Actually, we had protests and deaths to achieve 40 hours a household. Now it's 80 hours a household. They've scammed us. We're working twice as much for less pay.
Bcs 20 is plenty.
Most companies would comfortably survive doubling their wage costs. And the ones that wouldn't could still just live with a lower production.
Well that's nice. I've worked multiple salaried positions where the unspoken rule obviously was "We can't explicitly tell you to work more than 40 hours per week, we're just going to strongly imply that you have no potential for advancement here if you don't put in extra time."
I worked a job where not getting your tasks done would result in termination. Working overtime required permission from management, who never gave it. Working overtime unauthorized was also a fireable offence. The way it was phrased was "lots of employees work unauthorized overtime to get their work done, but they don't ask for payment, so we look the other way."
Last time I applied, I filtered out anyone requiring 40h/week.

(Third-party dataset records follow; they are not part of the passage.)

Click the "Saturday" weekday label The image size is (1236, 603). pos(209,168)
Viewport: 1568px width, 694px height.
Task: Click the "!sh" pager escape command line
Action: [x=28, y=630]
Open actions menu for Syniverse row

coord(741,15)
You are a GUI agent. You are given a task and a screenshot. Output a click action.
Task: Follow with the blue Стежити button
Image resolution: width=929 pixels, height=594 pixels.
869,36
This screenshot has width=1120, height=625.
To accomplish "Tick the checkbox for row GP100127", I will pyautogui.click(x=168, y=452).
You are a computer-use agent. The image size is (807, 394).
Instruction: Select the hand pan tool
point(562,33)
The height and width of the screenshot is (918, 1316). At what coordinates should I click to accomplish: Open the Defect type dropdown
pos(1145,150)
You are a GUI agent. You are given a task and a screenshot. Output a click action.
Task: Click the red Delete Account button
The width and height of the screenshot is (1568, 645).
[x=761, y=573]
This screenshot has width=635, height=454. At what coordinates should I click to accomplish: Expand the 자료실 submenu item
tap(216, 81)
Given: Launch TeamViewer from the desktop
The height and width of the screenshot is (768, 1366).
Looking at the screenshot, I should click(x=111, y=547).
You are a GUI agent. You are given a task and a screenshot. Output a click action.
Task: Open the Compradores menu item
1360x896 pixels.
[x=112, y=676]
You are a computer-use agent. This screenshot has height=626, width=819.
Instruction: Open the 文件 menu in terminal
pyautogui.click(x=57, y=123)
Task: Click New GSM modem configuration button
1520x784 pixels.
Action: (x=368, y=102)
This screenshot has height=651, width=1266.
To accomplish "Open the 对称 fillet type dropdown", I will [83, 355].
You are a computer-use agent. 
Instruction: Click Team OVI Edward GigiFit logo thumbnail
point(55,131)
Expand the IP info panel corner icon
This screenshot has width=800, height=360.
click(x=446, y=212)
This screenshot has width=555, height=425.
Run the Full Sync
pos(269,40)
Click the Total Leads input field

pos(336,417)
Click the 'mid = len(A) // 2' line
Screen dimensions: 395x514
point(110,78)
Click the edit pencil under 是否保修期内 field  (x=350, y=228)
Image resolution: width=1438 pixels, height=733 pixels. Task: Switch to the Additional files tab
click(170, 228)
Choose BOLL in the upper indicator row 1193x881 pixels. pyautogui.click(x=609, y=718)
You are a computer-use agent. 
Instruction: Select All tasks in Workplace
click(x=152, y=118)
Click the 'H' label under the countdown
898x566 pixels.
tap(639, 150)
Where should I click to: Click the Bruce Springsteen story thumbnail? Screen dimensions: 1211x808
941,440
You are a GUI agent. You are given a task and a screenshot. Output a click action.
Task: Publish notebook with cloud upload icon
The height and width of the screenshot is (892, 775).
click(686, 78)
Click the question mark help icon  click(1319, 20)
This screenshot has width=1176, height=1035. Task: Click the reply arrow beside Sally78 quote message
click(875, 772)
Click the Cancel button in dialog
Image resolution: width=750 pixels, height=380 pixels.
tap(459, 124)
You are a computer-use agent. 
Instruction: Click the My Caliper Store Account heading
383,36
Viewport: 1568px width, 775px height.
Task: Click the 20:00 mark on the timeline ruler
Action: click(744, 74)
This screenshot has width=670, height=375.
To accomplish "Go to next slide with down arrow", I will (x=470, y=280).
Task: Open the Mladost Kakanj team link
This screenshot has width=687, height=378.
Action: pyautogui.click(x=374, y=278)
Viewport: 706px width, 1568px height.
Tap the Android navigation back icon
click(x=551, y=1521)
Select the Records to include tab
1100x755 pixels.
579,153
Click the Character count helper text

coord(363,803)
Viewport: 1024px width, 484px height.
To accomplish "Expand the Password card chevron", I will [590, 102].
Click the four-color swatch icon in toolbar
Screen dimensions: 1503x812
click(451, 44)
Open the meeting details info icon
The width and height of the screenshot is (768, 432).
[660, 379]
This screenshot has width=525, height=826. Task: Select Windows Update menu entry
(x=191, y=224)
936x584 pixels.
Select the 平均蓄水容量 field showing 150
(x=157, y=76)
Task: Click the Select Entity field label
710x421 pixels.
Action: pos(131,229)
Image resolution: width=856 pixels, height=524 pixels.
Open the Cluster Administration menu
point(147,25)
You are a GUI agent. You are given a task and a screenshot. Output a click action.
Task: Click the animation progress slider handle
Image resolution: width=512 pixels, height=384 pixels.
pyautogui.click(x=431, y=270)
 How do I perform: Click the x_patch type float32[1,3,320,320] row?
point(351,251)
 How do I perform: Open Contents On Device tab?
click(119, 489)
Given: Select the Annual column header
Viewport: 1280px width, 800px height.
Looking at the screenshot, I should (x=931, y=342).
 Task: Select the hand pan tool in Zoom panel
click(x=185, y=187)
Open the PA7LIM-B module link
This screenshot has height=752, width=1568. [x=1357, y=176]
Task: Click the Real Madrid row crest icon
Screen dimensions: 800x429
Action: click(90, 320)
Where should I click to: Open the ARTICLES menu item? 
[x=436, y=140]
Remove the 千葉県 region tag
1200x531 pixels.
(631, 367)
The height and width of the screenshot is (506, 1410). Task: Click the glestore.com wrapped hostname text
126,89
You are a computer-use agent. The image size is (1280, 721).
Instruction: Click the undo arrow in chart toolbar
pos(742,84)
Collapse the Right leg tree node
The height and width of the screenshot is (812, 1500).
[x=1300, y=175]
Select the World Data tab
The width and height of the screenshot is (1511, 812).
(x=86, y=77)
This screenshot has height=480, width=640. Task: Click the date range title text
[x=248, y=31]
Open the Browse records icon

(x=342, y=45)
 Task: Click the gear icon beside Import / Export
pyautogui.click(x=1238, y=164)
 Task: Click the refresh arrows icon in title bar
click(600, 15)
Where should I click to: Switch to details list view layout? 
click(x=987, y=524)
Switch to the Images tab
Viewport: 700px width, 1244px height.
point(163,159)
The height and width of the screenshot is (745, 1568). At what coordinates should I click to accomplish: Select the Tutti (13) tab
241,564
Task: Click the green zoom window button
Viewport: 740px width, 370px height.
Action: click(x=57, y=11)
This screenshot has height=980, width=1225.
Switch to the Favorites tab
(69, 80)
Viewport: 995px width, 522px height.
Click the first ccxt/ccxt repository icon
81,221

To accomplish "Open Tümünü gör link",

I now work 35h/week, with 42 days PTO I can (actually, have to) take.
Pay is for a full time position and supports my wife and me comfortably.
Flexibility is given, I just (at 8pm) told my team leader I won't be coming in tomorrow.
My resumé isn't exactly an HR department's dream, I got a BSc in Ecology when I was 31.
I guess what I'm trying to say is, what you're describing isn't normal. And it shouldn't, and doesn't have to be, either.
edit: Though, based on some of the terms you used and the fact that you got a favorable employment agreement, I doubt it's a country that would consider me.
I have. But, in construction engineering, that expectation is pretty commonplace. To be fair, they offered straight pay for OT. I've never heard of anyone giving time and a half for it.
Correct: I have had two jobs where I only worked 32 hours/week, but was considered a full time employee with benefits and all that.
However, just because your employer considers you full-time doesn't mean other organizations will. When I was getting my mortgage, it was with one of those 32 hr/week jobs, and my loan company would not sign off on an approval until I could show a paystub with 40 hours/week.
I told them I'm considered full time at my company at 32 hours, and they basically said that's great, but their policy is 40.
this is something I didn't expect would bother me until it did
growing up I thought "part time" hours meant you could just pick a set of hours and work but that's "contract work" instead (don't get me started on time sheets)
and so for full time in thought you get to pick your days or schedule or any, nope, all HR and company policy.
I'd work 4x10s if I could and have a nicer and longer weekend if I could
Where I currently work, there's a culture of insisting you don't need a break. Of course, I see people's faces at the end of the day and think, "you need a break". I'm going insane.
In my country, when the state finds this out, even if YOU want and enjoy doing work for more than 6h without a 30min break, your employer will get a fine because of you.
I've once worked an entire year with no breaks whatsoever during the 8 h shift. High speed, intense, no-errors-policy. After a year, it had taken a huge toll on my health.
Depending on the workplace and the labour laws in effect, they could well prefer you to work 39.7 hours a week so you're not considered full time which would cost more for the company.
A lot of grocery stores around where I live schedule you just under the 40hr full time threshold so you get no benefits.